Nowadays, social media has become one of the primary ways people get news, share their thoughts and connect with people around the world. And according to Pew Research Center, 72% of the American public uses some sort of social media platform.

In some ways, the rise of social media can be both a blessing and a curse for employers. It allows businesses to connect directly with their consumer base. However, how employees use social media also places employers at a great risk that they must prepare for proactively.

Is it necessary to create a social media policy?

The risk that social media poses to businesses leads many employers to question if they need a social media policy for their employees to address these issues. In this day and age, the answer to that question is certainly yes.

Even posts on an employee’s personal account could put a business’s reputation, brand and security at risk, such as:

  • Harassing or discriminatory posts creating a hostile work environment
  • Posts violating a confidentiality agreement or other terms of their contract
  • Posts where employees act as an improper spokesperson for the company

Employers could also be held liable for offensive posts if they were aware of them through social media or other employees’ reports.

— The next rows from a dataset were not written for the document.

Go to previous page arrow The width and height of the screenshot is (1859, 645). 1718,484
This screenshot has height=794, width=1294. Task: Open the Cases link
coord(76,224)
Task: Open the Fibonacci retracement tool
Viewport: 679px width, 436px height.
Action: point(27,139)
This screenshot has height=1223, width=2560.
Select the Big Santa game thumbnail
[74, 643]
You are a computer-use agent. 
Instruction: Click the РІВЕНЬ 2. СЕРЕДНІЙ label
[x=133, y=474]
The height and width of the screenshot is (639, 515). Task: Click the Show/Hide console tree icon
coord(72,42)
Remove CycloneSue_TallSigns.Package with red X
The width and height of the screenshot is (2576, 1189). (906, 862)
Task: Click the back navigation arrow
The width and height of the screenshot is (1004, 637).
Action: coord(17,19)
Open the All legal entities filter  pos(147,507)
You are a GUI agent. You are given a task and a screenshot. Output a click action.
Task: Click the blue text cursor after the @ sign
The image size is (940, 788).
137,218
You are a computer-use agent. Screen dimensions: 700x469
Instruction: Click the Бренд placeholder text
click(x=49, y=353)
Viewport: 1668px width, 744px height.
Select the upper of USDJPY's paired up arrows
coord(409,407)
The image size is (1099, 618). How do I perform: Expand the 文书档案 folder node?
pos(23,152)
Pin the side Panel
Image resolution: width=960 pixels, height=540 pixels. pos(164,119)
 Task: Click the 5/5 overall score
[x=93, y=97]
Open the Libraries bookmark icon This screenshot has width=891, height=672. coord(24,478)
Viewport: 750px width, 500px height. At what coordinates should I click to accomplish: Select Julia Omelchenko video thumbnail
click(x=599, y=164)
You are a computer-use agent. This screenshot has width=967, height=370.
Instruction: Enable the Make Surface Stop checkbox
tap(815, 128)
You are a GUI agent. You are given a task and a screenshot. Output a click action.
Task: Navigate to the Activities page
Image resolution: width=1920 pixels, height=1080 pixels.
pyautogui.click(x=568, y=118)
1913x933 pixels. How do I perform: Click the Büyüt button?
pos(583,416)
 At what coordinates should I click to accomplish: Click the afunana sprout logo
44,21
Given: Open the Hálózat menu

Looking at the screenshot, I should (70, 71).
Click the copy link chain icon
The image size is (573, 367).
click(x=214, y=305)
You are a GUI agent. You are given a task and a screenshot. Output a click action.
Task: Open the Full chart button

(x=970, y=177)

Therefore, a social media policy is essential to protect the business and prevent potential legal issues from developing.

What should employers consider in such a policy?

As an employer, you must strike a careful balance when creating a social media policy. So, here are a few critical things to consider:

  • Be direct: Make it clear to your employees what kind of posts or social media activity you will not tolerate, such as harassing language or discussing business operations online. Emphasize the business’s values when addressing the expectations of employees’ online behavior.
  • Create other avenues: In the language of the policy, you should remind and encourage employees to bring their concerns or complaints to you. This helps to prevent employees from airing their grievances on social media.
  • Know the law: The National Labor Relations Act (NLRA) and California law allow employees to communicate about their employment – including in social media posts. You should take time to understand what kind of posts the law allows, as well as the ones for which you could be liable.
  • Consult an attorney: It is beneficial to have an experienced business attorney review your social media policy to make sure it is effective, complies with all the relevant laws and does not violate an employee’s rights.

As social media changes the world, you must constantly review and revise your policy to make sure it successfully protects the business in the digital age.